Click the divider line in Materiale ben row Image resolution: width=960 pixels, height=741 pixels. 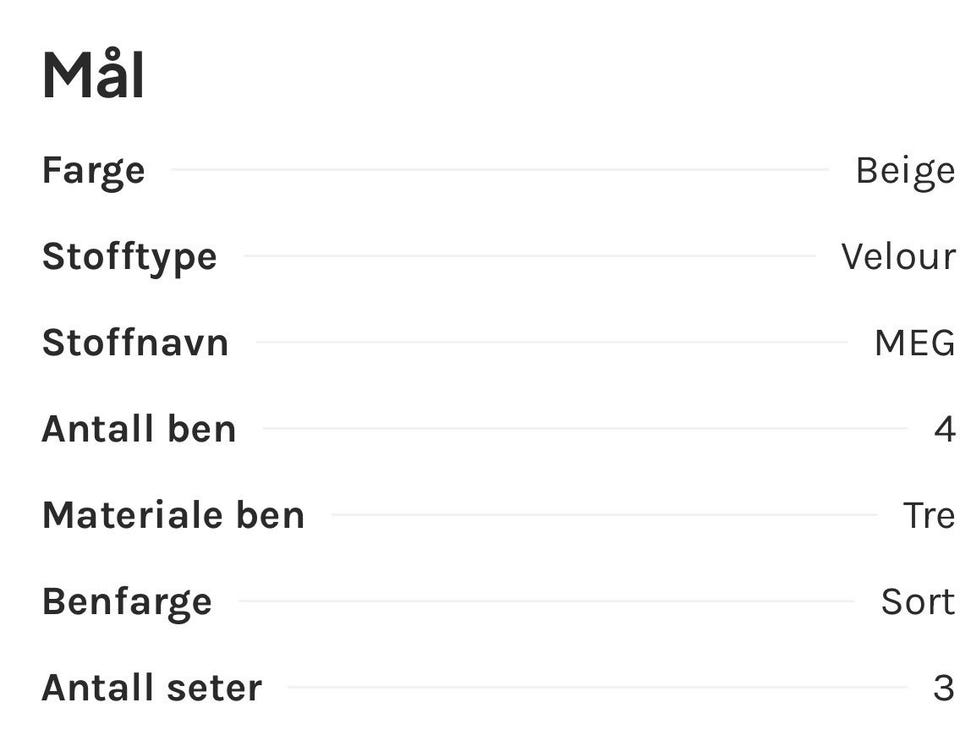(x=604, y=514)
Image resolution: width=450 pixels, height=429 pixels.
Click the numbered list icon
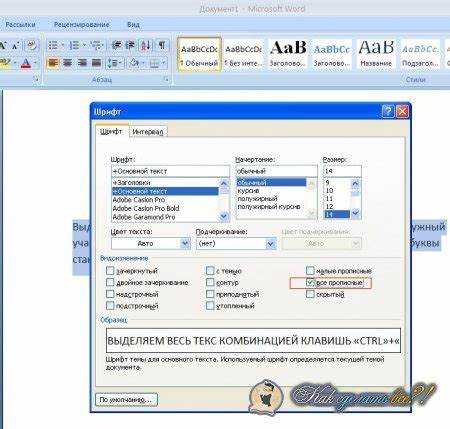[x=74, y=45]
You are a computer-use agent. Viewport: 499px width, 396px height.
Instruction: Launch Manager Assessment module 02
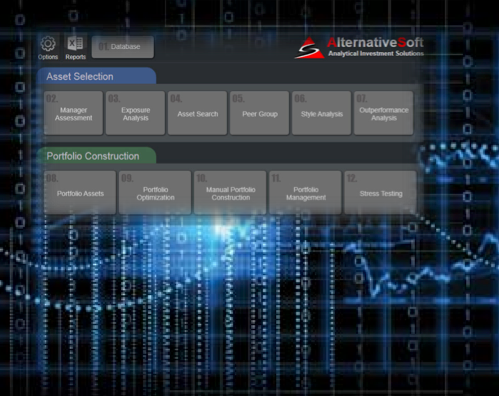click(73, 113)
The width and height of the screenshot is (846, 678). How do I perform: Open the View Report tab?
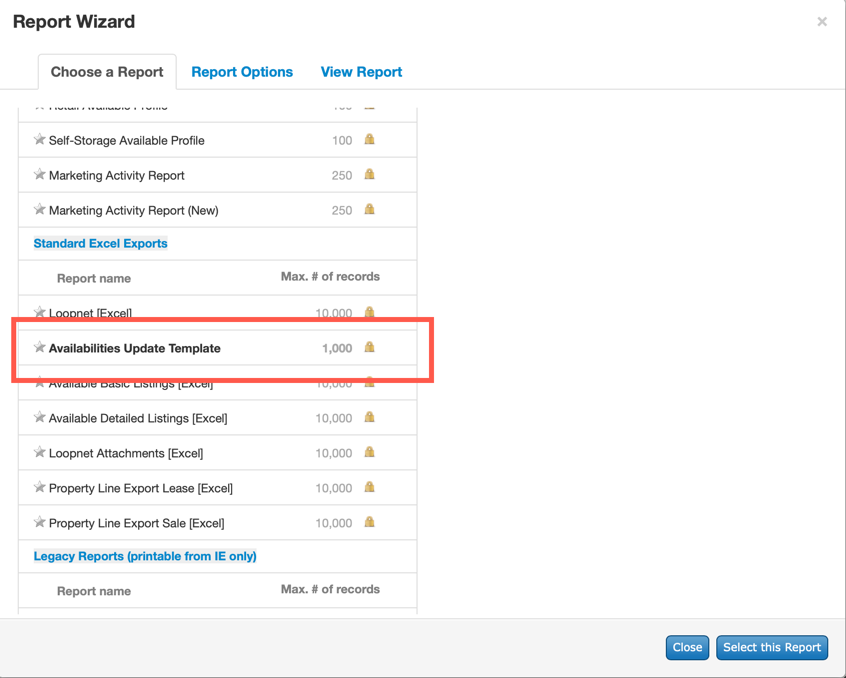tap(361, 72)
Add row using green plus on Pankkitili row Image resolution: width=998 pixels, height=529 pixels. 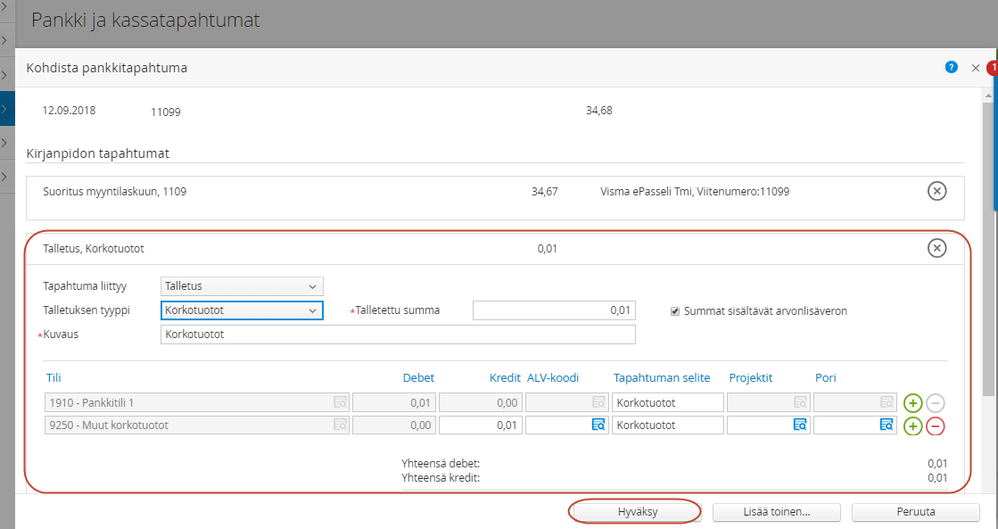912,403
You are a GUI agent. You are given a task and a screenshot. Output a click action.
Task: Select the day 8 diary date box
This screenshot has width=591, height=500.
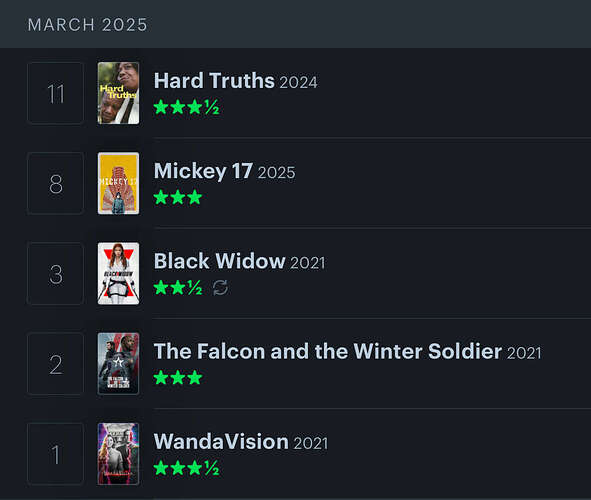[x=55, y=183]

__TASK DETAILS__:
Lines that contain the string "agent" should be copied from the material above.

__WRITTEN SOLUTION__:
You are a computer-use agent. Viewport: 499px width, 396px height.
You are a GUI agent. You are given a task and a screenshot. Output a click action.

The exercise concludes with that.